RTTNews - The U.S. dollar added to its gains versus other major currencies on Wednesday in New York as traders mulled over the Federal Reserve's interest rate decision and accompanying remarks.

The Federal Open Market Committee kept its key interest rate steady Wednesday, leaving it at a target range between 0 and 0.25 percent. The move was widely expected.

While the central bank noted some improvement in the economy, and removed its warning about the possibility of deflation, many economists believe the historically low rates could remain for some time, leaving worries that the massive stimulus efforts could lead to inflation down the road.

The economic outlook that accompanied the Fed's rate decision was almost identical to comments that came along with the last decision in April, signaling that economic activity, while moderating, will remain weak for some time.

The dollar rose to 1.3905 against the euro after the rate decision. Earlier, the greenback had hit a 13-day low of 1.4137 in overnight deals.

The European Central Bank allotted EUR 442 billion to banks for 12 months, the biggest amount it has ever given in a single auction. The amount was more than most economists had expected.
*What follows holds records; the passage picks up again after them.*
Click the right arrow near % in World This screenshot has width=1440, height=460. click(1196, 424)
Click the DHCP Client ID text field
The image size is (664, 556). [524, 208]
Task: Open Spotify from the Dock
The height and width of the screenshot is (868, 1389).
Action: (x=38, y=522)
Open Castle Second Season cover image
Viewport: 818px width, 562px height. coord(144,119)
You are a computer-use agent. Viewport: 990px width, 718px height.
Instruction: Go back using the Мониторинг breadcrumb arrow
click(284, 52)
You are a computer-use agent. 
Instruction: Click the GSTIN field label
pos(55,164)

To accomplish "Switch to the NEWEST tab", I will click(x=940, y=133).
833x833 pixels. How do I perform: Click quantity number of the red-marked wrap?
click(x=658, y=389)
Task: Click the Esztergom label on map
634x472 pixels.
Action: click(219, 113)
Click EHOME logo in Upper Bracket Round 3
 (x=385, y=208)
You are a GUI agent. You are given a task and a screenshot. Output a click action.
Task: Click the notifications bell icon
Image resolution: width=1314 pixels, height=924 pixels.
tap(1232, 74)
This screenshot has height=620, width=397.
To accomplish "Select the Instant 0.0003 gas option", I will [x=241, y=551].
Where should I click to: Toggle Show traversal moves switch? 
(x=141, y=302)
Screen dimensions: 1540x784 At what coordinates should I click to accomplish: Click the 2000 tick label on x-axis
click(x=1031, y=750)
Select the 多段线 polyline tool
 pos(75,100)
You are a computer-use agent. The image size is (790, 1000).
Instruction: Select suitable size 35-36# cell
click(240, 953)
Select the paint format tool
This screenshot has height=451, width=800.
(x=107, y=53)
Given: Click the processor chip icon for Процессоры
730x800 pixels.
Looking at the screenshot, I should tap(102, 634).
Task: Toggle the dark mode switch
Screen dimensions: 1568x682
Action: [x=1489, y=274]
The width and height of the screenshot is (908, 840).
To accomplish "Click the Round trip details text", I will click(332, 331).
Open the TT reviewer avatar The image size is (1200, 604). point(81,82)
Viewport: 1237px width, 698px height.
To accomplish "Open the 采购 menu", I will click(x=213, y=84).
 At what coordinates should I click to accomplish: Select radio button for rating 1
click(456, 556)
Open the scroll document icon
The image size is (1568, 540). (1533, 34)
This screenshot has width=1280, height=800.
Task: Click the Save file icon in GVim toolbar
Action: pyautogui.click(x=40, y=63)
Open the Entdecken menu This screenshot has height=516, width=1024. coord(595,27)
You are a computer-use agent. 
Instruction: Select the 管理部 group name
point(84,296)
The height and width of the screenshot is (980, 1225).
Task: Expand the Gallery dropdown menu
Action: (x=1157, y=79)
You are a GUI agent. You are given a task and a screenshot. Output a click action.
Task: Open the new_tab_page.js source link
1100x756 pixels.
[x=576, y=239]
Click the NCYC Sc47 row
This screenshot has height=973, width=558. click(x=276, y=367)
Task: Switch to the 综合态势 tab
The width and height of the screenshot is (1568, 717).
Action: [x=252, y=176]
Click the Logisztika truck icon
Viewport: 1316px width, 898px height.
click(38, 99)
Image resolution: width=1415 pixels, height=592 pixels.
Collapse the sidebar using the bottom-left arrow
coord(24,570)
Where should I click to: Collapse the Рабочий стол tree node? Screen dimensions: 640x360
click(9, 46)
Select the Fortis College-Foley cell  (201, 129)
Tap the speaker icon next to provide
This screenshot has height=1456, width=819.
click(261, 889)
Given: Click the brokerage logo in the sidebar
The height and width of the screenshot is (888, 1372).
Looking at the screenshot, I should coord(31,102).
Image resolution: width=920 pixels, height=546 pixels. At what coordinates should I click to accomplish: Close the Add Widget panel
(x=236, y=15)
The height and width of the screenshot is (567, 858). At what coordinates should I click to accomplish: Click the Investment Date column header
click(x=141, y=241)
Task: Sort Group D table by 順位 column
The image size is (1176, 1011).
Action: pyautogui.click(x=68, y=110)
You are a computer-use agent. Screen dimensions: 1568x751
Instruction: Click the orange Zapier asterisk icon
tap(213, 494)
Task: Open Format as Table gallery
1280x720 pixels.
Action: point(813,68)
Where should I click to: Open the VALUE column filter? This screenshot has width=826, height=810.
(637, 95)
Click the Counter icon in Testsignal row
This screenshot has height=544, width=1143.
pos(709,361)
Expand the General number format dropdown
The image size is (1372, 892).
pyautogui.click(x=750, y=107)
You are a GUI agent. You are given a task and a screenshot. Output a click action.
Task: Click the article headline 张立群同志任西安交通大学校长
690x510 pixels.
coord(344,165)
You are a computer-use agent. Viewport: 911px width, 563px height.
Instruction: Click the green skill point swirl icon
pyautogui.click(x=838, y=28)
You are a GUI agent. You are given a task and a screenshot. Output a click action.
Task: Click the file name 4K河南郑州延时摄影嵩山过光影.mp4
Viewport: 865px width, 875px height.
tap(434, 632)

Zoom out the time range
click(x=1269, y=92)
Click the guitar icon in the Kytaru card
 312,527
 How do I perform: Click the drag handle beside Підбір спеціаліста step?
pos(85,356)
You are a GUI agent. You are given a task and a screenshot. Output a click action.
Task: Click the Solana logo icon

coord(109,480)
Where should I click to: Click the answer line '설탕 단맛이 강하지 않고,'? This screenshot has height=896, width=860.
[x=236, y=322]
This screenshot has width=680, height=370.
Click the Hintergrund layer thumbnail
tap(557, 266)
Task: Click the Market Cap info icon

The buck climbed 1.6386 against the pound, erasing an early slide. Earlier, the U.S. currency reached a 13-day low of 1.6602.

Retail sales in the U.K. dropped for the second straight month in June after an increase in April, but the pace of decline was unchanged from May, results of the latest Distributive Trades Survey conducted by the Confederation of British Industry showed Wednesday. However, the drop was less sever than falls recorded between July 2008 and March 2009.

The greenback climed to 96.05 against the Japanese yen, moving to the high end of a recent traing range.

Earlier, a Commerce Department report said durable goods orders rose 1.8 percent in May, matching the revised increase seen in April. The continued increase came as a surprise to economists, who expected orders to fall 0.9 percent compared to the 1.9 percent increase originally reported for the previous month.

Later a Commerce Department report showed that new home sales edged down 0.6 percent to an annual rate of 342,000 in May from a revised April rate of 344,000. Economists had expected sales to jump 2.3 percent to 360,000 from the 352,000 originally reported for the previous month.

Also on Wednesday, the Organization for Economic Co-operation and Development Wednesday upgraded the economic outlook for its 30 member countries. The Paris-based group said the slowdown in these economies is reaching its bottom, but recovery is likely to be weak and fragile.

In addition, the OECD warned that the economic and social damage caused by the crisis would last for a long time.